L’autore di questo articolo, Clint Hendler, aveva detto la settimana scorsa, prima della sconfitta della Russia, che “come la Russia scenderà in campo… i tifosi vedranno una nazionale che non assomiglia affatto alle favorite del torneo: Brasile, Francia, Germania, Spagna o Belgio.” Come mai? Perchè la squadra russa è formata interamente da ‘giocatori bianchi’. L’articolista aveva predetto che la Russia sarebbe stata estromessa dalla competizione e questo perché le mancavano le giuste credenziali multiculturali. Sarebbe uscita al primo turno, aveva detto, e ciò avrebbe rappresentato un “imbarazzante rimprovero all’approccio insulare di questa nazione nei confronti di quello che, da lungo tempo, è lo sport globalista per eccellenza.”
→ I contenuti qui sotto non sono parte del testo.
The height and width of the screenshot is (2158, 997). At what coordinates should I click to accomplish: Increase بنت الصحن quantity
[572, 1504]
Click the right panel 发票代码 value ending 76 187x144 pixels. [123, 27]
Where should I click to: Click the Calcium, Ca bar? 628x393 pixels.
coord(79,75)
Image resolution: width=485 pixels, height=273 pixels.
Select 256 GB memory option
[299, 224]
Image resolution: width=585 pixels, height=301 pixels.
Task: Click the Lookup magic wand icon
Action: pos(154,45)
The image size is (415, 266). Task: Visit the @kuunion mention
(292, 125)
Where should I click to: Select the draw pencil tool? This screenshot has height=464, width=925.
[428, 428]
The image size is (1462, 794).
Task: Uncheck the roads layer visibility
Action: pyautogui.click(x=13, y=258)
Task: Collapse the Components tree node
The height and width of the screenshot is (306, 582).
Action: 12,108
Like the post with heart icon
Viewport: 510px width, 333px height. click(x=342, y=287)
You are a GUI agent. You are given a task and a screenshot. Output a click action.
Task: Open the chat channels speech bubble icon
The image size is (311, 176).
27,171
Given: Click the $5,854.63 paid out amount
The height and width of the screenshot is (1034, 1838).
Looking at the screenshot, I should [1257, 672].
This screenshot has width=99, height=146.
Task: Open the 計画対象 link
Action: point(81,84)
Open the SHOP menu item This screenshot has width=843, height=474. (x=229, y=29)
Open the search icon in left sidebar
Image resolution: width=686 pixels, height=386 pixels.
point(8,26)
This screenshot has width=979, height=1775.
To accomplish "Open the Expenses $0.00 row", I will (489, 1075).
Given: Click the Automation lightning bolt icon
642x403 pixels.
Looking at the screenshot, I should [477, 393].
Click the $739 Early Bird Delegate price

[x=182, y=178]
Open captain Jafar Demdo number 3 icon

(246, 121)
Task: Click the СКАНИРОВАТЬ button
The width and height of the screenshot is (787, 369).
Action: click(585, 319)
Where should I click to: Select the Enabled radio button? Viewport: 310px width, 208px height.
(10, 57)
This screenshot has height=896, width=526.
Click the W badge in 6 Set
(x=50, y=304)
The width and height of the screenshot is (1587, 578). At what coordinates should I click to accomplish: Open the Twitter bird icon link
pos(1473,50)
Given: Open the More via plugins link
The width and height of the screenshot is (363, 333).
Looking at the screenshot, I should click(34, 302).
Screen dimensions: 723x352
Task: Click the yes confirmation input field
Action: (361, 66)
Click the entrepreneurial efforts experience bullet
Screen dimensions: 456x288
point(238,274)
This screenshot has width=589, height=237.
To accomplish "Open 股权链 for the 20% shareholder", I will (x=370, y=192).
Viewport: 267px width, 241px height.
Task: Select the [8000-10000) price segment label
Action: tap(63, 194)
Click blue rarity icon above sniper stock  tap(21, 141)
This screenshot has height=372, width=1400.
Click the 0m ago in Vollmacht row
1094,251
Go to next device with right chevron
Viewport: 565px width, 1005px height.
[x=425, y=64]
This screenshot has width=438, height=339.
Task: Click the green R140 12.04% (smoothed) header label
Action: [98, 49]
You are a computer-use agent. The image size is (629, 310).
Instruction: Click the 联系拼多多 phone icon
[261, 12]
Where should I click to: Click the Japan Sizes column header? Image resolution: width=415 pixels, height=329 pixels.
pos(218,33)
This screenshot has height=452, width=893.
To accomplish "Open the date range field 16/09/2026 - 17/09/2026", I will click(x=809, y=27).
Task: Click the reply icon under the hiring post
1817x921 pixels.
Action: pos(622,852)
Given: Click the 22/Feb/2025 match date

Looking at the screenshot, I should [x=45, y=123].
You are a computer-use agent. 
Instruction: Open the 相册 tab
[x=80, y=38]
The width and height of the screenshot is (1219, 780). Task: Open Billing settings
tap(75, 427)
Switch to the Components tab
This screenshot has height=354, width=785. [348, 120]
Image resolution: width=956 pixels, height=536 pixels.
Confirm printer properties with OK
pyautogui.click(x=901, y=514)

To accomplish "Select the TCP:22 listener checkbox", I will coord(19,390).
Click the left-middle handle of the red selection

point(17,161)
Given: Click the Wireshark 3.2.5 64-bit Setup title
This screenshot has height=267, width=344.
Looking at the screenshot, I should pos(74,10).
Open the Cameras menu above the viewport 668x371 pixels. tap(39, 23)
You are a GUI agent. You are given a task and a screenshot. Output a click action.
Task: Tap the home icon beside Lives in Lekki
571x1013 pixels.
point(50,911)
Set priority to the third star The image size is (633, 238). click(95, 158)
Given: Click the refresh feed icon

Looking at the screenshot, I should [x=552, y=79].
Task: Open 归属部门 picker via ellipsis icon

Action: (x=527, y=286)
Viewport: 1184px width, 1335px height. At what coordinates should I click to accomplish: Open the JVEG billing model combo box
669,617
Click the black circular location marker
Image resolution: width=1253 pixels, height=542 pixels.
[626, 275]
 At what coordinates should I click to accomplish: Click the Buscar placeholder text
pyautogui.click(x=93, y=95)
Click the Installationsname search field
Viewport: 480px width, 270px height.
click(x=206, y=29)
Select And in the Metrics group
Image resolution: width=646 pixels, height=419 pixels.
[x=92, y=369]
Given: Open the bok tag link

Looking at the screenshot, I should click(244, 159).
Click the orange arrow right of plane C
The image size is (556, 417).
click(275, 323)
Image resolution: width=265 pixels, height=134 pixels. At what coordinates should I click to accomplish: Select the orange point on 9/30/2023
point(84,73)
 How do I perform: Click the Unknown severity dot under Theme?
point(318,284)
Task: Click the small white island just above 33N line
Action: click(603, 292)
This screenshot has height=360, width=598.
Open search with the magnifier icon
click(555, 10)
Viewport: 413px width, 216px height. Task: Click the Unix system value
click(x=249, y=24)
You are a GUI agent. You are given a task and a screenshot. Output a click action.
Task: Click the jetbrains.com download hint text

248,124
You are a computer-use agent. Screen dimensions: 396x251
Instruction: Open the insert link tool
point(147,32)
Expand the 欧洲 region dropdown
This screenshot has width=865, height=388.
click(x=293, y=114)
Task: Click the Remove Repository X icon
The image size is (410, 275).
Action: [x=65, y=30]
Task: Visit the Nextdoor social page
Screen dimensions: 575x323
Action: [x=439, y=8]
Hendler e i suoi amici “analisti”, chiaramente, di calcio ne sanno molto poco: la Russia non è stata estromessa al primo turno e, nonostante il presunto handicap di avere in campo solo giocatori bianchi, è riuscita comunque a battere la Spagna, una delle nazioni calcisticamente più forti. In ogni caso, i detrattori dei giocatori bianchi non sono realmente interessati alla qualità del loro calcio. La loro preoccupazione principale è quella di sfidare l’impertinente rifiuto del multiculturalismo da parte della Russia.
Alcuni commentatori hanno citato la squadra multietnica svizzera come contro-esempio positivo alla apparentemente triste e totalmente bianca Russia. In un articolo intitolato: “La nazionale russa alla Coppa del Mondo resiste alla multietnicità presente negli Svizzeri e in altre squadre,” Pete Baumgartner, di radio Free Europe, aveva contestato alla Russia il suo rifiuto ad abbracciare il multiculturalismo. Francesi, Tedeschi, Belgi e Inglesi venivano poi parificati agli Svizzeri come fulgidi esempi di multiculturalismo.
Si dà il caso che i fautori del multiculturalismo e della diversità siano poi essi stessi molto selettivi sulle squadre da criticare per la loro omogeneità. Non hanno sollevato nessuna obiezione sulla squadra nigeriana o su quella senegalese, entrambe con giocatori esclusivamente di colore. Non hanno neanche condannato la squadra giapponese, colpevole del reato culturale di mettere in campo solo giocatori giapponesi. Anche l’Iran è stato scusato. E’ abbastanza chiaro che la loro preoccupazione principale riguarda il fatto di essere bianchi. Il bersaglio di questi guerrieri del multiculturalismo sono le squadre che appaiono troppo bianche.
L’aspetto più sconcertante di questo informale disprezzo verso la squadra russa è che si considera l’essere bianchi alla stregua di una forma di vita inferiore. Nell’odierna gerarchia delle identità, “bianchezza” è l’equivalente di “pessima identità.” Essere bianchi significa possedere l’identità meno attraente. La campagna contro l’omogeneità culturale, in realtà, serve a trasformare il fatto di essere bianchi in identità negativa, cosa che dovrebbe comportare sentimenti di inferiorità culturale. Questo è il motivo per cui, oggigiorno, sia nella cultura popolare che in quella elitaria, la parola “bianco” è spesso accompagnata da una smorfia. E se uno rispondesse dicendo: “Va bene, sono bianco, e allora?” è probabile che finisca con l’essere accusato di essere un suprematista bianco.
L’ossessiva denigrazione della “bianchitudine” è diventata così puerile che, senza volerlo, ha dato origine ad una narrativa razzista. E, comunque, questi identitari anti-bianchi credono veramente di essere antirazzisti. In verità, etnicizzando il mondo del calcio, dopo averlo già fatto in moltissimi altri settori della vita quotidiana, mostrano solo quanto essi siano legati ad un nuovo genere di ideologia razziale.